Nomogram analyses (Fig. 5) indicated lower odds of EBV positivity in UC versus CD (OR for UC vs. CD 0.478, 95% CI 0.27–0.846) and an age-related increase in risk (OR 2.49, 95% CI 1.63–3.805). Hemoglobin (HB) was an influential predictor of EBV risk (odds ratio [OR] 1.198, 95% CI 0.231–6.202). In the UC cohort, total bile acids (TBA) was the dominant contributor (SHAP 0.878), alongside neutrophil percentage (N%), red blood cell percentage (RBC%), direct bilirubin (DBIL), and HB; TBA’s association was OR 0.914 (95% CI 0.671–1.246). In the overall cohort, total bilirubin (TB), TBA, N%, DBIL, and platelets (PLT) were primary predictors, with PLT contributing most (SHAP 0.877; OR 0.880, 95% CI 0.593–1.307). Findings highlight both shared and subtype-specific mechanisms: HB/TB are prominent in CD, TBA in UC, and PLT and neutrophils are influential overall. These patterns support disease-specific risk stratification while motivating unified protocols targeting common predictors to optimize patient monitoring and management.
Discussion
This study applied machine learning to predict EBV infection in IBD, analyzing UC and CD cohorts. A stacking ensemble of multiple classifiers was used, with SHAP providing model interpretability. Performance was strongest in CD (AUC > 0.9) and remained high in the combined cohort, while UC showed modestly lower accuracy (AUC < 0.9), likely reflecting greater variability and smaller sample size. SHAP identified key predictors of EBV risk across cohorts, supporting transparent, subtype-aware risk stratification.
Significant predictors of EBV infection were age, hemoglobin (HB), total bile acids (TBA), and platelets (PLT), aligning with evidence that immune status and hematologic indices shape EBV pathogenesis. Age correlated positively with EBV risk in the overall and CD cohorts, consistent with age-related immune senescence and impaired T-cell function in older adults49. By contrast, younger UC patients—who often exhibit more active intestinal inflammation—showed greater susceptibility, in line with reports of heightened immune activation in younger IBD populations50. Lower HB was associated with increased EBV risk, particularly in UC, supporting links among chronic inflammatory anemia, iron deficiency, and dysregulated antiviral immunity51. UC patients had higher overall EBV risk than CD patients, with TBA emerging as a key predictor; perturbations in bile acid metabolism—known to influence the microbiome and mucosal immunity—may therefore contribute to EBV susceptibility in IBD52. Elevated PLT in the overall dataset further implicates platelet-mediated inflammatory and coagulation pathways in EBV-related disease processes53.
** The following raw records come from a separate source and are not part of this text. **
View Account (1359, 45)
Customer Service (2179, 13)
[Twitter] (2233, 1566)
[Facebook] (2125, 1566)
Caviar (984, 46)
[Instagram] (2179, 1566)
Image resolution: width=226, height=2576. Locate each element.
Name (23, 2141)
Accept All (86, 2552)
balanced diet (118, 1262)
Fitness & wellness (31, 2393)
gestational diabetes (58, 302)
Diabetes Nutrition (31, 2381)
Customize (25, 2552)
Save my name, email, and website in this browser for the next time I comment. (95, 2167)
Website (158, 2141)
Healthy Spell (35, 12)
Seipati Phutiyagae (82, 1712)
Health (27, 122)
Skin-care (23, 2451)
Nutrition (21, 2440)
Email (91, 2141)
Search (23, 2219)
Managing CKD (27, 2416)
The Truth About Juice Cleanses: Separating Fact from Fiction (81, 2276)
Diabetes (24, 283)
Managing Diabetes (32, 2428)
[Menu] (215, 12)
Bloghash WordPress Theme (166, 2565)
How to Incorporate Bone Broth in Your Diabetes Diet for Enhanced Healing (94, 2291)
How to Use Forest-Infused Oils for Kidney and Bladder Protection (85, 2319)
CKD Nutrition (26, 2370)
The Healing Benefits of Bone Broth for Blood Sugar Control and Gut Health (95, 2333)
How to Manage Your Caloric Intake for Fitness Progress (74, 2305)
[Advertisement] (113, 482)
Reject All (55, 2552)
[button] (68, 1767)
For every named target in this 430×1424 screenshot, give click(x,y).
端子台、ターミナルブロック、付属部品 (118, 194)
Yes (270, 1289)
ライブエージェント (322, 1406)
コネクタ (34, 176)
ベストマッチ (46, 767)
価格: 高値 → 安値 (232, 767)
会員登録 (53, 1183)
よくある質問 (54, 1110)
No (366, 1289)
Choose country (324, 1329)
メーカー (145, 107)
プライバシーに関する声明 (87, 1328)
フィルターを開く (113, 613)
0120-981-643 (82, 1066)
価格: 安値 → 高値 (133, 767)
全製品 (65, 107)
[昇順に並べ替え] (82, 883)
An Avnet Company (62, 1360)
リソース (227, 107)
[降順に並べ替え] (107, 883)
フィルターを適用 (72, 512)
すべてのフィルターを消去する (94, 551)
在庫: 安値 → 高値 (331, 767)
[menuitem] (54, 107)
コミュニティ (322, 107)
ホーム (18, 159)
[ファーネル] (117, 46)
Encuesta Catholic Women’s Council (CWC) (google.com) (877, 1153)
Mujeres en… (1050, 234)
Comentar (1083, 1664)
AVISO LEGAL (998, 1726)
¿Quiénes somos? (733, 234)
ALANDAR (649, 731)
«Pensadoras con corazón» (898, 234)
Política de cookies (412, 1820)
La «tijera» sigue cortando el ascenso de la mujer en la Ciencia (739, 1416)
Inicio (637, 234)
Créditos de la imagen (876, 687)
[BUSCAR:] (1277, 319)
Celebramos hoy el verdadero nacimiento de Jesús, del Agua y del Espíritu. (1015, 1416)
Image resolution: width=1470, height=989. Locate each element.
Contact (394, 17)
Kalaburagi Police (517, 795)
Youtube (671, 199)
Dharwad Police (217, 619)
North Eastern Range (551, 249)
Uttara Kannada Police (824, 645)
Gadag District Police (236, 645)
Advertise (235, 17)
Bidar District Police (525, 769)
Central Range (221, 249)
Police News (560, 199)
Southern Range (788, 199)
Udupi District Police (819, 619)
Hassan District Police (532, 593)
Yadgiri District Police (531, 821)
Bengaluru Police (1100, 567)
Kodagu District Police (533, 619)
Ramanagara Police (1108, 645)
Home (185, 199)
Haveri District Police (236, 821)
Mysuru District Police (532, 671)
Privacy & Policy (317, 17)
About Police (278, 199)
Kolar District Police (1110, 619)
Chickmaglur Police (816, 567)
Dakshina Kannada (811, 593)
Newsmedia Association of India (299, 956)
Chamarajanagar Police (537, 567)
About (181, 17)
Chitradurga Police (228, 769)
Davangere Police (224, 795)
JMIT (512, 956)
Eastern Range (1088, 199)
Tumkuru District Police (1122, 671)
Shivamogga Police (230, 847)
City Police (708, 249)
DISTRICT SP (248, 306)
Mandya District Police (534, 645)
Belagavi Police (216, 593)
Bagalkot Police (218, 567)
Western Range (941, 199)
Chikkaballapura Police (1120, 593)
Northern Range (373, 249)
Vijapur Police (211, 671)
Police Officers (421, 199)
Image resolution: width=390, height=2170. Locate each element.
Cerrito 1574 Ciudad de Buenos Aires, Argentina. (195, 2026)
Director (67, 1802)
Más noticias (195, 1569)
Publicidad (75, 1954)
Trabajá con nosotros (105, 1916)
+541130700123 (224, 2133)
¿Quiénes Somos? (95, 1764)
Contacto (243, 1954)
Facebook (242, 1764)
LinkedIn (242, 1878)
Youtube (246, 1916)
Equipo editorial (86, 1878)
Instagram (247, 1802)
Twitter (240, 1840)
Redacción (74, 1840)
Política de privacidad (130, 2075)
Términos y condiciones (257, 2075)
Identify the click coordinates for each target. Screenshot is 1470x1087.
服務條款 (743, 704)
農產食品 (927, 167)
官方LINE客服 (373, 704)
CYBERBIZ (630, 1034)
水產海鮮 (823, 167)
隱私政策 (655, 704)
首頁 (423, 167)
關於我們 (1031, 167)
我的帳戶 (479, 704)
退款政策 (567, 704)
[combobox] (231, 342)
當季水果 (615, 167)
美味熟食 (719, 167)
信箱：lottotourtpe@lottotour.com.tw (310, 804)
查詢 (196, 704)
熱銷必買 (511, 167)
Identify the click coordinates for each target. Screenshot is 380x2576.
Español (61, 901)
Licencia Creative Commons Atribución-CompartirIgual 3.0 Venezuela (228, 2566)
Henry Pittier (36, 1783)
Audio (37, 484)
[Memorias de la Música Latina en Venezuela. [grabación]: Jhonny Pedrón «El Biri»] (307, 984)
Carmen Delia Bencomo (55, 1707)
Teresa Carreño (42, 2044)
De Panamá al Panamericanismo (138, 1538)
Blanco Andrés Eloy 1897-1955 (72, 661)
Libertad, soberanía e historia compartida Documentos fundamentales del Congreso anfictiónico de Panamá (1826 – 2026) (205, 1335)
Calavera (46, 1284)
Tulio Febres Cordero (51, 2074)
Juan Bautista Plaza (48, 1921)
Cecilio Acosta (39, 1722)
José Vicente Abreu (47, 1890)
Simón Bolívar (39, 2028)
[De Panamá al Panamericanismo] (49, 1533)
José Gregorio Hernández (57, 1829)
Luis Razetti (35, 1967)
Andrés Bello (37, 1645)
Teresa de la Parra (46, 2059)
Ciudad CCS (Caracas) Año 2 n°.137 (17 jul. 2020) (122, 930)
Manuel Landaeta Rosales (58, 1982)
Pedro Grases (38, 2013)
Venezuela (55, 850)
This study demonstrates the value of interpretable machine learning for clarifying factors linked to EBV infection in IBD, separating shared from disease-specific risks. Clinically, these insights support targeted management for UC and CD while highlighting common markers that could inform unified diagnostic and preventive strategies.
Limitations
Several limitations warrant caution. The retrospective design limits causal inference and may introduce selection bias; prospective, real-time validation is needed. Generalizability is constrained by the lack of external, multi-center testing; future work will include site-level validation with varied case-mix, assessing discrimination (AUC), calibration (intercept/slope, curves), and clinical utility (decision-curve analysis), with harmonization or recalibration as appropriate. The feature set did not include medication exposures, genetic profiles, or microbiome data; forthcoming multi-center studies will add these variables and quantify their incremental value (ΔAUC, NRI) alongside calibration and decision-curve metrics. Temporal differences between cohorts may affect transportability; planned efforts include time-aware validation, statistical monitoring of covariate and calibration drift, evaluation of explanation stability across periods, use of time indicators, and periodic model updating. Finally, model complexity may hinder bedside use. We will develop an EHR-integrated decision-support interface with uncertainty displays and actionable thresholds, and a simpler surrogate model, complemented by usability testing, transparent model cards, and exemplar reports to facilitate clinical adoption.
Conclusion
This study employed machine learning to predict Epstein-Barr Virus (EBV) infection in patients with IBD, specifically focusing on UC and CD. An ensemble model integrating multiple classifiers, and employing Shapley Additive Explanations (SHAP) for interpretability, demonstrated robust predictive accuracy. Within the training dataset, the highest performance was observed in the CD subgroup (AUC = 0.97), followed by the overall dataset (AUC = 0.93). The UC subgroup showed comparatively lower accuracy (AUC = 0.88). Conversely, in the validation dataset, the UC subgroup exhibited the highest performance (AUC = 0.97), followed by the overall dataset (AUC = 0.95). The CD subgroup demonstrating lower performance (AUC = 0.89). Critical predictors of EBV infection identified included age, hemoglobin (HB), total bile acids (TBA), and platelet count (PLT). These findings underscore both common and disease-specific risk factors, facilitating a tailored approach to EBV infection management in IBD and supporting personalized patient care through precise risk assessment.
Data availability
The datasets used and/or analyzed during the current study are available from the corresponding author on reasonable request.
References
Levin, L. I. et al. Temporal relationship between elevation of Epstein–Barr virus antibody titers and initial onset of neurological symptoms in multiple sclerosis. JAMA 293, 2496–2500 (2005).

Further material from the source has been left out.